(Stored records)

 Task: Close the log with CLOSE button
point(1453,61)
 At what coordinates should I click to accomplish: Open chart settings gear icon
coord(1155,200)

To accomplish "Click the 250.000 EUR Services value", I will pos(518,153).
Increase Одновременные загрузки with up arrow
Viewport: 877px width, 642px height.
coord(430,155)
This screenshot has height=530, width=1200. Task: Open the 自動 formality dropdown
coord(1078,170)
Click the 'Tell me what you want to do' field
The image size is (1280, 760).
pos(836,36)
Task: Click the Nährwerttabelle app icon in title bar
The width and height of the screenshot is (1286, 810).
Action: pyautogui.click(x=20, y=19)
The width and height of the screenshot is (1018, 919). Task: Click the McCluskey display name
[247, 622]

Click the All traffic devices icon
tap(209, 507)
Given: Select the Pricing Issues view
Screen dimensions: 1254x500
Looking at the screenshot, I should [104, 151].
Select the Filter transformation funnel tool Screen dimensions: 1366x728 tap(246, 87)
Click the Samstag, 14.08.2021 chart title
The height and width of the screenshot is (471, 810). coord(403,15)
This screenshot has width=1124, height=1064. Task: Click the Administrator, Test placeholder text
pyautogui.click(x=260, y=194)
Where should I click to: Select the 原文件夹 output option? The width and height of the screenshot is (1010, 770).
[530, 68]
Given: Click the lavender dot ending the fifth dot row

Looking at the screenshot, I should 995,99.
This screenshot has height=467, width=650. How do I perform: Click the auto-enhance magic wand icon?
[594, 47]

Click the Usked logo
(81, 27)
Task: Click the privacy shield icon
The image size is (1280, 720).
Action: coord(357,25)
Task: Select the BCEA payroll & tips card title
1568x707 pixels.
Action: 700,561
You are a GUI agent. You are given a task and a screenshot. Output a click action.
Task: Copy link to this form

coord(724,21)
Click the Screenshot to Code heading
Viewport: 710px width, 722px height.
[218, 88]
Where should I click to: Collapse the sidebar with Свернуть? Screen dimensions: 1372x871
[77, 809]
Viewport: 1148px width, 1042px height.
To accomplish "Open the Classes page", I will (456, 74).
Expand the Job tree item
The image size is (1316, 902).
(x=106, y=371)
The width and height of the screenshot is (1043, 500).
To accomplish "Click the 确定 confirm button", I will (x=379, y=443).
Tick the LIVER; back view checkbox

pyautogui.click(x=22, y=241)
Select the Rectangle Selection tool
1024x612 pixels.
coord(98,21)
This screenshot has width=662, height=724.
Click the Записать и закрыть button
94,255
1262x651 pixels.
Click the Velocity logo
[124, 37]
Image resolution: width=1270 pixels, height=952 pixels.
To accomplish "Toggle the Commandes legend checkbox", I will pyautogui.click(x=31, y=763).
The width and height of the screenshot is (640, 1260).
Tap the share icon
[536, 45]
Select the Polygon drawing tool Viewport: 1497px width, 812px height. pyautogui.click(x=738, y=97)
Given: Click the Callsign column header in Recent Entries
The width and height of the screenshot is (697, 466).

=== Required work ===
Lay out every line of the entries above as a numbered list, leaving out the blank lines.

=== Task response ===
1.  Task: Close the log with CLOSE button
2. point(1453,61)
3.  At what coordinates should I click to accomplish: Open chart settings gear icon
4. coord(1155,200)
5. To accomplish "Click the 250.000 EUR Services value", I will pos(518,153).
6. Increase Одновременные загрузки with up arrow
7. Viewport: 877px width, 642px height.
8. coord(430,155)
9. This screenshot has height=530, width=1200. Task: Open the 自動 formality dropdown
10. coord(1078,170)
11. Click the 'Tell me what you want to do' field
12. The image size is (1280, 760).
13. pos(836,36)
14. Task: Click the Nährwerttabelle app icon in title bar
15. The width and height of the screenshot is (1286, 810).
16. Action: pyautogui.click(x=20, y=19)
17. The width and height of the screenshot is (1018, 919). Task: Click the McCluskey display name
18. [247, 622]
19. Click the All traffic devices icon
20. tap(209, 507)
21. Given: Select the Pricing Issues view
22. Screen dimensions: 1254x500
23. Looking at the screenshot, I should [104, 151].
24. Select the Filter transformation funnel tool Screen dimensions: 1366x728 tap(246, 87)
25. Click the Samstag, 14.08.2021 chart title
26. The height and width of the screenshot is (471, 810). coord(403,15)
27. This screenshot has width=1124, height=1064. Task: Click the Administrator, Test placeholder text
28. pyautogui.click(x=260, y=194)
29. Where should I click to: Select the 原文件夹 output option? The width and height of the screenshot is (1010, 770).
30. [530, 68]
31. Given: Click the lavender dot ending the fifth dot row
32. Looking at the screenshot, I should 995,99.
33. This screenshot has height=467, width=650. How do I perform: Click the auto-enhance magic wand icon?
34. [594, 47]
35. Click the Usked logo
36. (81, 27)
37. Task: Click the privacy shield icon
38. The image size is (1280, 720).
39. Action: coord(357,25)
40. Task: Select the BCEA payroll & tips card title
41. 1568x707 pixels.
42. Action: 700,561
43. You are a GUI agent. You are given a task and a screenshot. Output a click action.
44. Task: Copy link to this form
45. coord(724,21)
46. Click the Screenshot to Code heading
47. Viewport: 710px width, 722px height.
48. [218, 88]
49. Where should I click to: Collapse the sidebar with Свернуть? Screen dimensions: 1372x871
50. [77, 809]
51. Viewport: 1148px width, 1042px height.
52. To accomplish "Open the Classes page", I will (456, 74).
53. Expand the Job tree item
54. The image size is (1316, 902).
55. (x=106, y=371)
56. The width and height of the screenshot is (1043, 500).
57. To accomplish "Click the 确定 confirm button", I will (x=379, y=443).
58. Tick the LIVER; back view checkbox
59. pyautogui.click(x=22, y=241)
60. Select the Rectangle Selection tool
61. 1024x612 pixels.
62. coord(98,21)
63. This screenshot has width=662, height=724.
64. Click the Записать и закрыть button
65. 94,255
66. 1262x651 pixels.
67. Click the Velocity logo
68. [124, 37]
69. Image resolution: width=1270 pixels, height=952 pixels.
70. To accomplish "Toggle the Commandes legend checkbox", I will pyautogui.click(x=31, y=763).
71. The width and height of the screenshot is (640, 1260).
72. Tap the share icon
73. [536, 45]
74. Select the Polygon drawing tool Viewport: 1497px width, 812px height. pyautogui.click(x=738, y=97)
75. Given: Click the Callsign column header in Recent Entries
76. The width and height of the screenshot is (697, 466).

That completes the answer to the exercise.